Example 1 — Remainder and factor theorem
Question
The polynomial $P(x) = x^3 + ax^2 - 5x + b$ has a factor of $(x - 1)$ and leaves a remainder of $-18$ when divided by $(x + 2)$. Find $a$ and $b$.
Solution
Two conditions, two unknowns. Use the factor theorem and the remainder theorem.
Factor $(x-1)$ means $P(1) = 0$: $1 + a - 5 + b = 0 \Rightarrow a + b = 4$.
Remainder $-18$ on division by $(x+2)$ means $P(-2) = -18$: $-8 + 4a + 10 + b = -18 \Rightarrow 4a + b = -20$.

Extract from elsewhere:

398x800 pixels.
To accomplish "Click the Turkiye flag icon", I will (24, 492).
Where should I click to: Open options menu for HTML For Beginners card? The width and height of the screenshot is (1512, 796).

Subtract the equations: $3a = -24 \Rightarrow a = -8$, then $b = 4 - a = 12$.
So $a = -8$, $b = 12$. Always evaluate $P$ at the right value — $(x+2)$ means substitute $x = -2$, not $+2$.
We have two pieces of information, so we'll build two equations. The factor theorem says that if $(x-1)$ is a factor, then substituting $x = 1$ makes the polynomial zero: $P(1) = 1 + a - 5 + b = 0$, which tidies to $a + b = 4$.
The remainder theorem says the remainder when dividing by $(x + 2)$ equals $P(-2)$ — the value that makes $x + 2$ zero. So $P(-2) = (-2)^3 + a(-2)^2 - 5(-2) + b = -8 + 4a + 10 + b = -18$, giving $4a + b = -20$.
Now we solve the pair. Subtracting the first from the second eliminates $b$: $3a = -24$, so $a = -8$, and then $b = 4 - (-8) = 12$.
The reason both theorems work is that division leaves $P(x) = (x - c)Q(x) + R$, so plugging in $x = c$ wipes out the quotient and leaves just the remainder.
Two unknowns → two equations.
- Factor: $P(1) = 0 \Rightarrow 1 + a - 5 + b = 0 \Rightarrow a + b = 4$
- Remainder: $P(-2) = -18 \Rightarrow -8 + 4a + 10 + b = -18 \Rightarrow 4a + b = -20$
- Subtract: $3a = -24 \Rightarrow a = -8$, $b = 12$
$a = -8$, $b = 12$.
Where the marks go
- 1 mark: Uses factor theorem: $P(1) = 0$ giving $a + b = 4$
- 1 mark: Uses remainder theorem: $P(-2) = -18$ giving $4a + b = -20$
- 1 mark: Solves the simultaneous equations
- 1 mark: Correct values $a = -8$ and $b = 12$
Key idea
Factor theorem: $(x-c)$ is a factor iff $P(c) = 0$. Remainder theorem: the remainder on division by $(x-c)$ is $P(c)$.
Example 2 — Roots and coefficients
Question
The cubic $2x^3 - 3x^2 + 4x - 1 = 0$ has roots $\alpha$, $\beta$ and $\gamma$. Find the value of $\alpha^2 + \beta^2 + \gamma^2$.
Solution
Use the relationships between roots and coefficients, then the algebraic identity.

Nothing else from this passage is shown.